Exercise objective:
Each line from the one holding "Given: Create a new Alert" through the end of the records should be returned exactly, while pictures are skipped.

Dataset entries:
'''
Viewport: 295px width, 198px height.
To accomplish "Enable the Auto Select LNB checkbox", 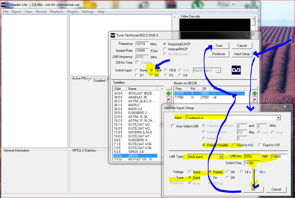I will 173,126.
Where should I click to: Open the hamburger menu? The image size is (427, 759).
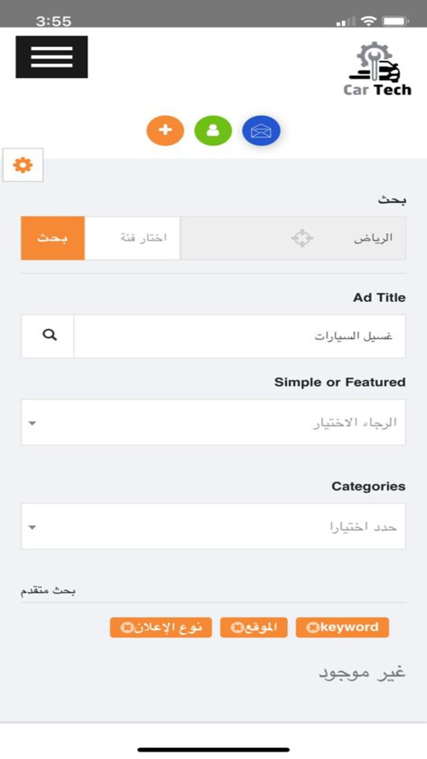(x=52, y=57)
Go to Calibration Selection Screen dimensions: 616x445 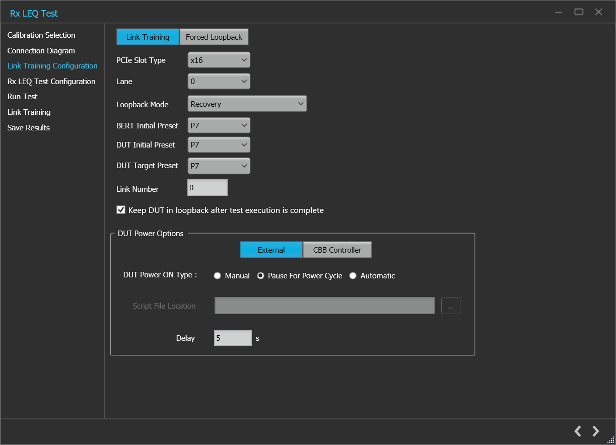click(41, 35)
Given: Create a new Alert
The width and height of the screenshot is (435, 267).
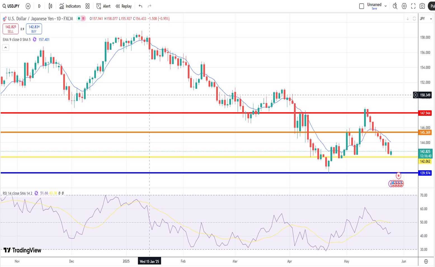Looking at the screenshot, I should 103,6.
'''
Written solution:
Given: Create a new Alert
The width and height of the screenshot is (435, 267).
Looking at the screenshot, I should 103,6.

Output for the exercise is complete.